(Beginning of Given entries)

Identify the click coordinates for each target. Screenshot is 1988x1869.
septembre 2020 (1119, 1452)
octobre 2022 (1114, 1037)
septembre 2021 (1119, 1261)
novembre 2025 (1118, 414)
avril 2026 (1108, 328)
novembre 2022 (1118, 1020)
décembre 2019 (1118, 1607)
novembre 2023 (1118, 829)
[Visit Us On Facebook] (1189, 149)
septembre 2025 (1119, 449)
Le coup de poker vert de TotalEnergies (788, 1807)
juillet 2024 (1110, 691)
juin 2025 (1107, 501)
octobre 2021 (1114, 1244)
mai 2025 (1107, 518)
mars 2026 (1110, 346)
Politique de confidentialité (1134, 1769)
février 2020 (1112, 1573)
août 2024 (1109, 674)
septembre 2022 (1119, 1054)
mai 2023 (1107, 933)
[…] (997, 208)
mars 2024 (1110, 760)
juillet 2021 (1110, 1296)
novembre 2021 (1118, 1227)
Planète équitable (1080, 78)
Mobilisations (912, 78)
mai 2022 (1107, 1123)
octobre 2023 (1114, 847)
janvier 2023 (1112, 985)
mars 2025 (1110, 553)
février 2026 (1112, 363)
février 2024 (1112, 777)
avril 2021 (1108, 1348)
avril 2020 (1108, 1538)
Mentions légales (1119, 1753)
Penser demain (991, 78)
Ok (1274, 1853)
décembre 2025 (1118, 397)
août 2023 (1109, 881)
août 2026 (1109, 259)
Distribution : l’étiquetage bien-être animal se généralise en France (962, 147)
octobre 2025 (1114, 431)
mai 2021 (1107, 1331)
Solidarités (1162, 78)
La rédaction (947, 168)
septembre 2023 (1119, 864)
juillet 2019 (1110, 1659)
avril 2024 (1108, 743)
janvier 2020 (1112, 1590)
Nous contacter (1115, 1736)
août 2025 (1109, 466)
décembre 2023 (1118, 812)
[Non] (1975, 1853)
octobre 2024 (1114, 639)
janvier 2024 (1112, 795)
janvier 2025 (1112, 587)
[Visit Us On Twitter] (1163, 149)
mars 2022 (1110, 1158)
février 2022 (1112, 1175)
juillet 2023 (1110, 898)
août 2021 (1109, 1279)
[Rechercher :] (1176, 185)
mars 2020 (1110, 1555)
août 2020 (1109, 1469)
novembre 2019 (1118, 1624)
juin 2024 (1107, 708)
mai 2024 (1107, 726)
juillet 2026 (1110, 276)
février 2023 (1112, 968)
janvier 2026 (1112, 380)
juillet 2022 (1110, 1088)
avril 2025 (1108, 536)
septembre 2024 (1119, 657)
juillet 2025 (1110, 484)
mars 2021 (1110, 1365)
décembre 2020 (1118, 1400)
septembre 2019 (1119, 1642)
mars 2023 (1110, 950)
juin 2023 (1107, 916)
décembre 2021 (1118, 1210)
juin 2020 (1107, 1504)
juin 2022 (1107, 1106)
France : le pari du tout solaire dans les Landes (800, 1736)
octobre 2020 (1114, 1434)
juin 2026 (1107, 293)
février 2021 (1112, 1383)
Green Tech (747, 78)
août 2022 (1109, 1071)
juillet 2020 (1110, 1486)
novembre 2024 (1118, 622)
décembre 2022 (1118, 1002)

(End of Given entries)

*The problem:*
Could you write out all the entries exactly as given?

*Response area:*
Identify the click coordinates for each target. Screenshot is 1988x1869.
septembre 2020 (1119, 1452)
octobre 2022 (1114, 1037)
septembre 2021 (1119, 1261)
novembre 2025 (1118, 414)
avril 2026 (1108, 328)
novembre 2022 (1118, 1020)
décembre 2019 (1118, 1607)
novembre 2023 (1118, 829)
[Visit Us On Facebook] (1189, 149)
septembre 2025 (1119, 449)
Le coup de poker vert de TotalEnergies (788, 1807)
juillet 2024 (1110, 691)
juin 2025 (1107, 501)
octobre 2021 (1114, 1244)
mai 2025 (1107, 518)
mars 2026 (1110, 346)
Politique de confidentialité (1134, 1769)
février 2020 (1112, 1573)
août 2024 (1109, 674)
septembre 2022 (1119, 1054)
mai 2023 (1107, 933)
[…] (997, 208)
mars 2024 (1110, 760)
juillet 2021 (1110, 1296)
novembre 2021 (1118, 1227)
Planète équitable (1080, 78)
Mobilisations (912, 78)
mai 2022 (1107, 1123)
octobre 2023 (1114, 847)
janvier 2023 (1112, 985)
mars 2025 (1110, 553)
février 2026 (1112, 363)
février 2024 (1112, 777)
avril 2021 (1108, 1348)
avril 2020 (1108, 1538)
Mentions légales (1119, 1753)
Penser demain (991, 78)
Ok (1274, 1853)
décembre 2025 (1118, 397)
août 2023 (1109, 881)
août 2026 (1109, 259)
Distribution : l’étiquetage bien-être animal se généralise en France (962, 147)
octobre 2025 (1114, 431)
mai 2021 (1107, 1331)
Solidarités (1162, 78)
La rédaction (947, 168)
septembre 2023 (1119, 864)
juillet 2019 (1110, 1659)
avril 2024 (1108, 743)
janvier 2020 (1112, 1590)
Nous contacter (1115, 1736)
août 2025 (1109, 466)
décembre 2023 (1118, 812)
[Non] (1975, 1853)
octobre 2024 (1114, 639)
janvier 2024 (1112, 795)
janvier 2025 (1112, 587)
[Visit Us On Twitter] (1163, 149)
mars 2022 (1110, 1158)
février 2022 (1112, 1175)
juillet 2023 (1110, 898)
août 2021 (1109, 1279)
[Rechercher :] (1176, 185)
mars 2020 (1110, 1555)
août 2020 (1109, 1469)
novembre 2019 (1118, 1624)
juin 2024 (1107, 708)
mai 2024 (1107, 726)
juillet 2026 (1110, 276)
février 2023 (1112, 968)
janvier 2026 (1112, 380)
juillet 2022 (1110, 1088)
avril 2025 (1108, 536)
septembre 2024 (1119, 657)
juillet 2025 (1110, 484)
mars 2021 (1110, 1365)
décembre 2020 (1118, 1400)
septembre 2019 (1119, 1642)
mars 2023 (1110, 950)
juin 2023 (1107, 916)
décembre 2021 (1118, 1210)
juin 2020 (1107, 1504)
juin 2022 (1107, 1106)
France : le pari du tout solaire dans les Landes (800, 1736)
octobre 2020 (1114, 1434)
juin 2026 (1107, 293)
février 2021 (1112, 1383)
Green Tech (747, 78)
août 2022 (1109, 1071)
juillet 2020 (1110, 1486)
novembre 2024 (1118, 622)
décembre 2022 (1118, 1002)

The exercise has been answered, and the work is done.